Why not just call it cuda.h and use #include next for it and then fix it up?

-eric

tra added a comment.Sep 28 2015, 6:43 PM

cuda_runtime.h may be a better choice. nvcc -includes it during both host
and device compilation and this wrapper file is intended to serve a similar
purpose and will probably end up being -included by cc1 in the end.

--Artem

tra updated this revision to Diff 36048.Sep 29 2015, 4:24 PM
tra edited edge metadata.

Renamed wrapper to cuda_runtime.h
Similarly to nvcc, automatically add "-include cuda_runtime.h" to CC1 invocations unless -nocudainc is specified.

tra updated this revision to Diff 37912.Oct 20 2015, 12:44 PM

Changed header wrapping strategy. Previous version was attempting to
make CUDA headers work for host/device compilations separately. In the
end host and device compilations ended up with different view of
CUDA-provided functions. While it mostly worked, that is not what we
really want. What we want is to have identical view of device-specific
functions in both cases and let function overloading handle name clashes
between host and device functions.

This wrapper now always includes CUDA headers exactly the same way during
host and device compilation passes and produces identical preprocessed
content during host and device side compilation for sm_35 GPUs. Device
compilation passes for older GPUs will see a smaller subset of device
functions supported by particular GPU.

As a bonus this wrapper works with CUDA 7.5 now.
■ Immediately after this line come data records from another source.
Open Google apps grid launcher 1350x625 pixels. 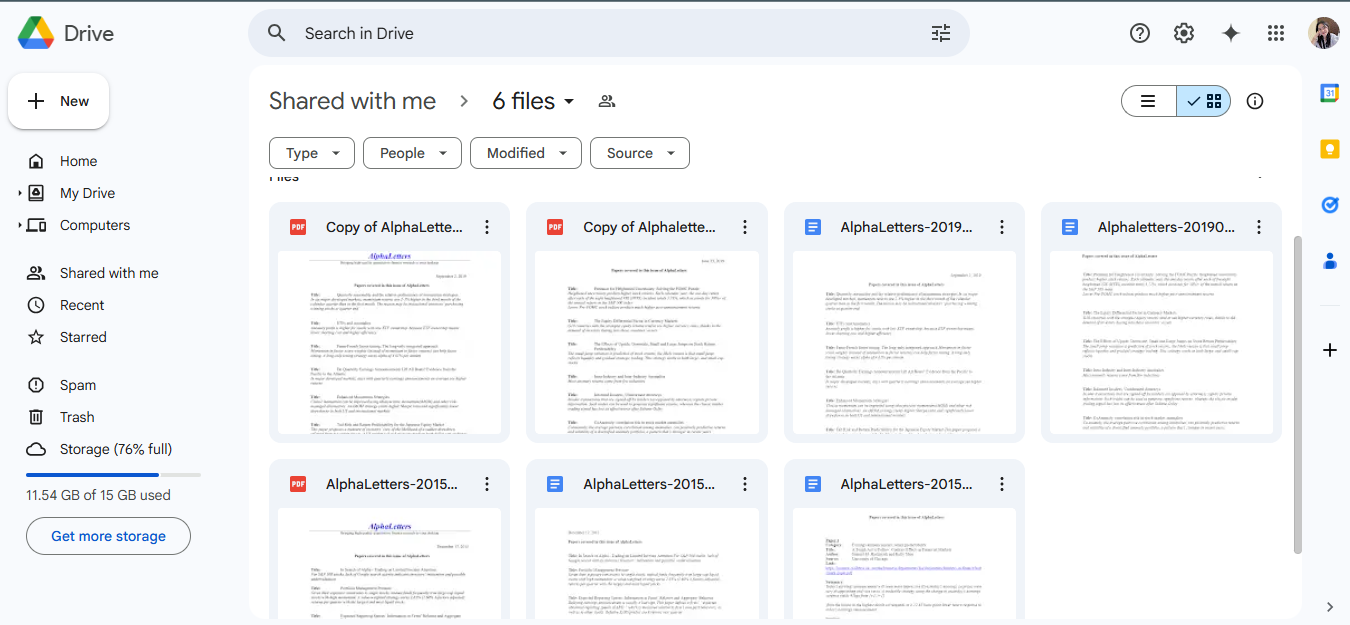1275,33
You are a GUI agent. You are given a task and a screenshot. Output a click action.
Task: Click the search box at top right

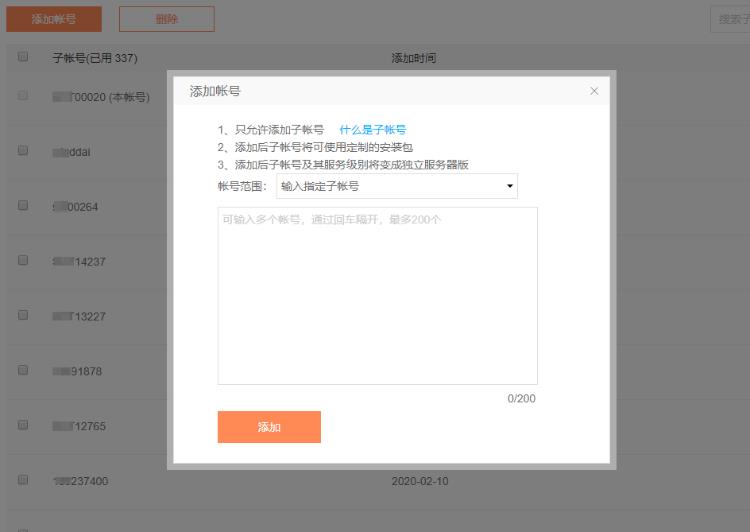(730, 19)
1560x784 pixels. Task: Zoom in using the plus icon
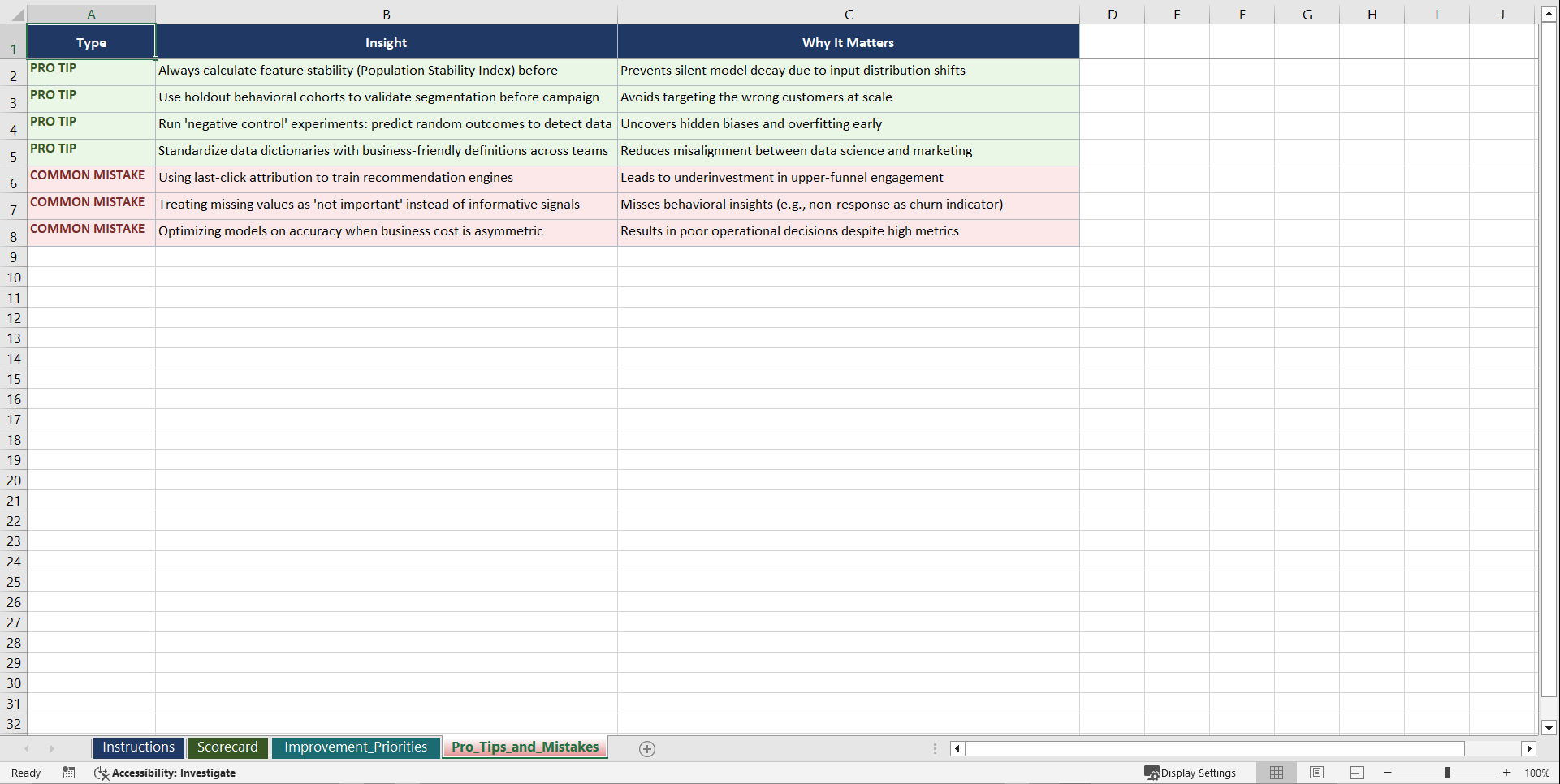pyautogui.click(x=1507, y=773)
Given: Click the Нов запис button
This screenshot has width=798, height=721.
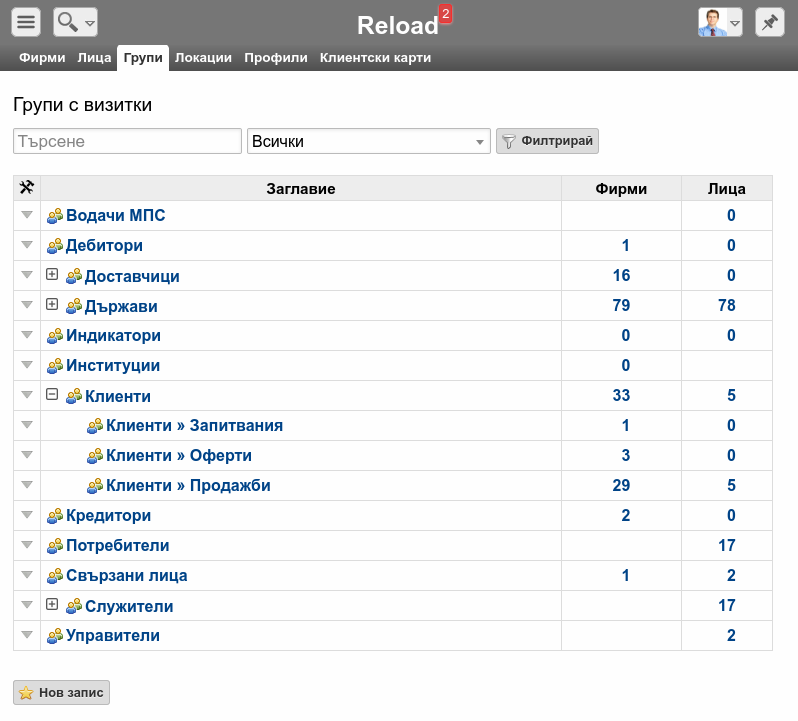Looking at the screenshot, I should coord(62,693).
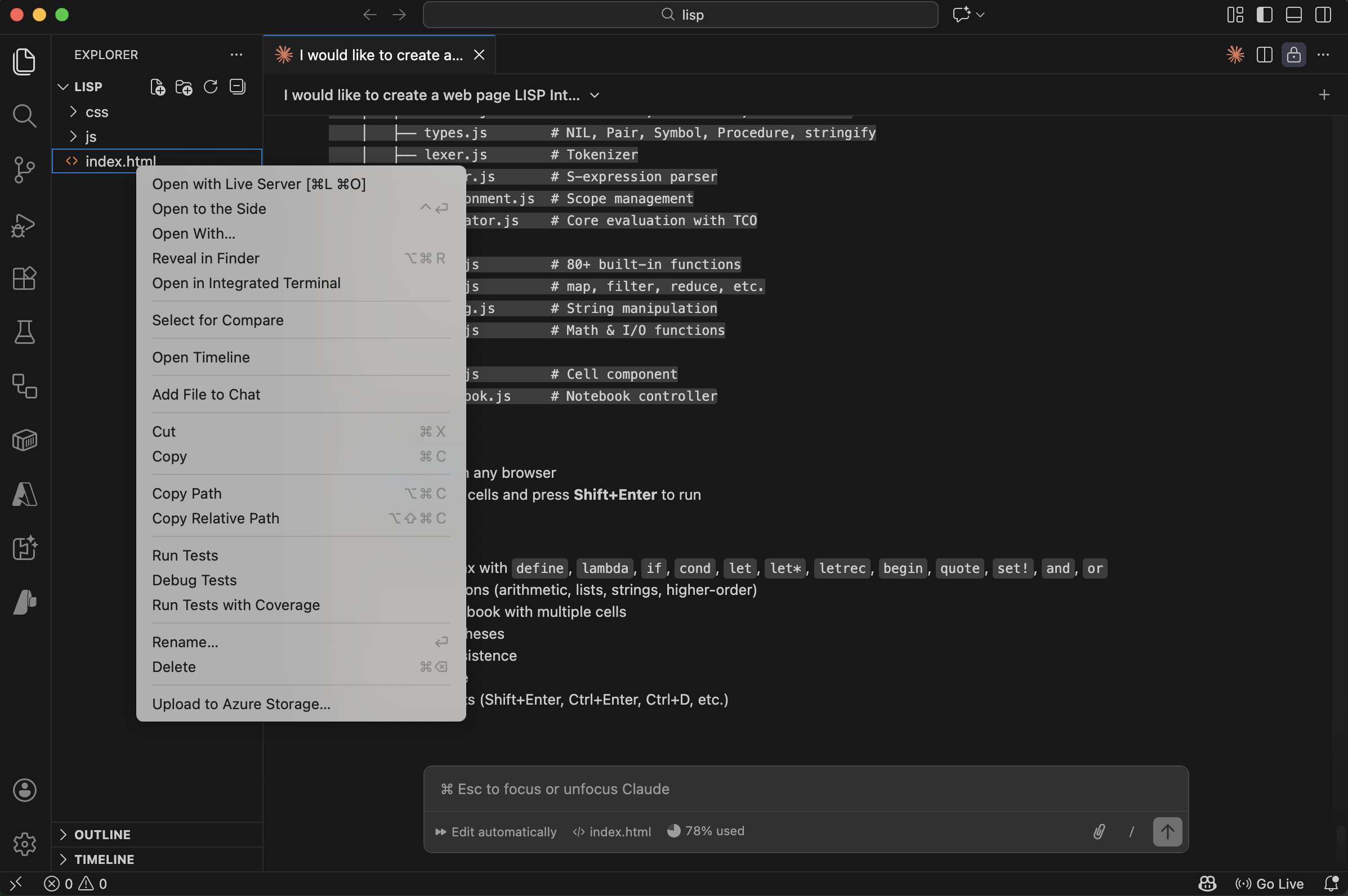Open the conversation title dropdown
This screenshot has height=896, width=1348.
pos(593,95)
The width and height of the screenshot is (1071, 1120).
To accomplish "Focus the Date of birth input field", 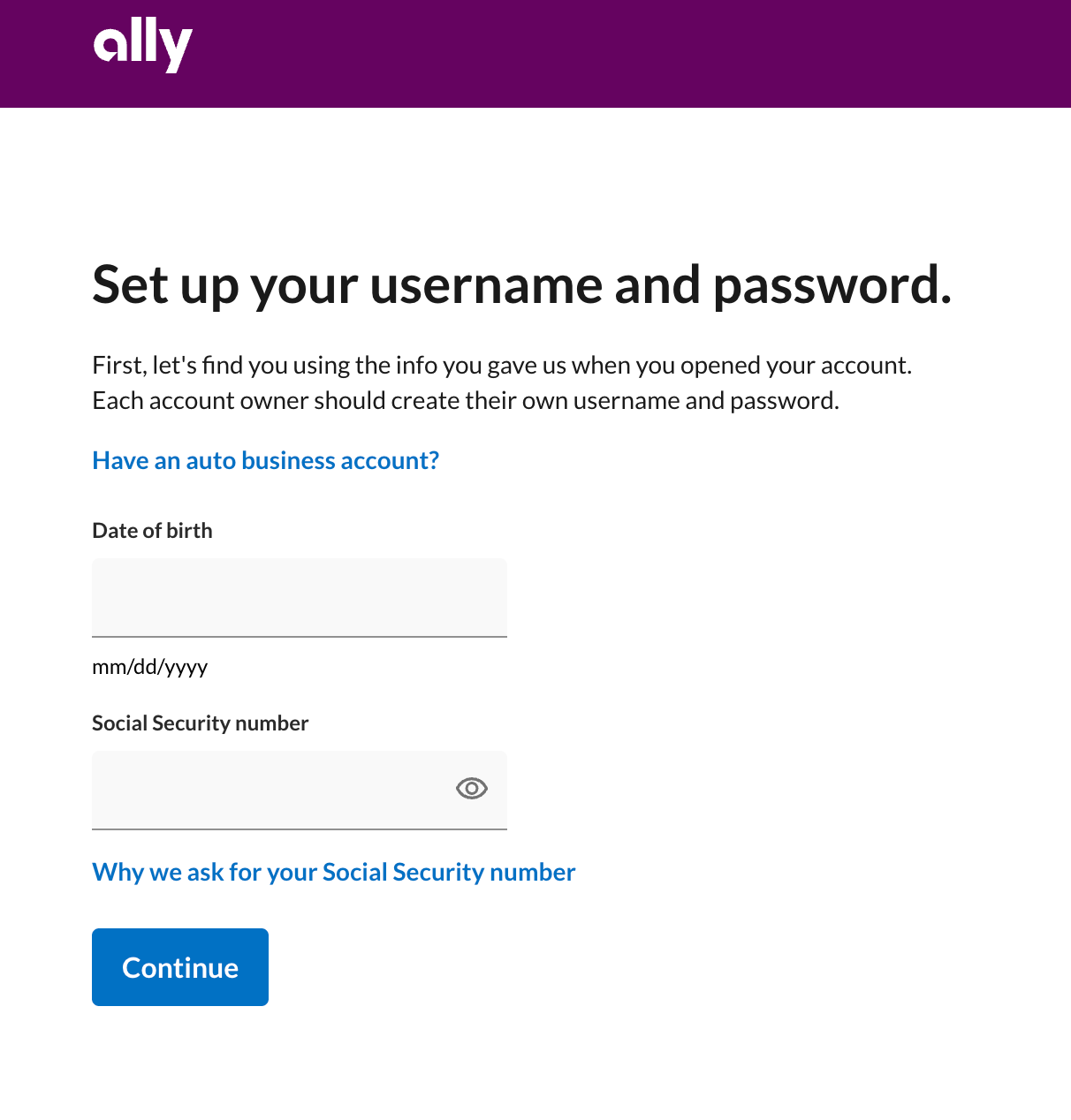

I'm ignoring the content of the header, but this seems to be a not terrible way to do things. I gather that cuda_runtime.h is something that's typically included by the driver by nvidia and not the client?

Also, tests?

-eric

tra added a comment.Oct 21 2015, 1:18 PM

I'm ignoring the content of the header, but this seems to be a not terrible way to do things. I gather that cuda_runtime.h is something that's typically included by the driver by nvidia and not the client?

Correct. cuda_runtime.h (and all it pulls in) is -include'd under the hood by nvcc.

Also, tests?

I'll add a test to verify that "-include cuda_runtime.h" shows up on cc1 command line where/when it's expected.

What would be a good way to test the wrapper itself within clang tree without real CUDA headers?

I've done fair amount of manual testing outside of clang source tree.

  • manual comparison of preprocessed output from cuda_runtime.h between host and device passes.
  • compiled 39 out of 46 thrust examples and verified that they produce output identical to nvcc-compiled binaries.
echristo accepted this revision.Oct 21 2015, 1:21 PM
echristo edited edge metadata.
In D13171#272441, @tra wrote:

I'm ignoring the content of the header, but this seems to be a not terrible way to do things. I gather that cuda_runtime.h is something that's typically included by the driver by nvidia and not the client?

Correct. cuda_runtime.h (and all it pulls in) is -include'd under the hood by nvcc.

Also, tests?

I'll add a test to verify that "-include cuda_runtime.h" shows up on cc1 command line where/when it's expected.

Ick.

What would be a good way to test the wrapper itself within clang tree without real CUDA headers?

Hrm. Maybe a set of inputs that stub out things? Hard really.

I've done fair amount of manual testing outside of clang source tree.

  • manual comparison of preprocessed output from cuda_runtime.h between host and device passes.
  • compiled 39 out of 46 thrust examples and verified that they produce output identical to nvcc-compiled binaries.

Cool.

LGTM with those changes and give a thought at how to test this in tree better.

Thanks!

-eric

tra updated this revision to Diff 38574.Oct 27 2015, 11:26 AM
tra edited edge metadata.

Added test cases for force-including of cuda_runtime.h
Tweaked inclusion of one header due to use of default arguments.

jingyue added a subscriber: jingyue.Nov 6 2015, 8:58 AM
This revision was automatically updated to reflect the committed changes.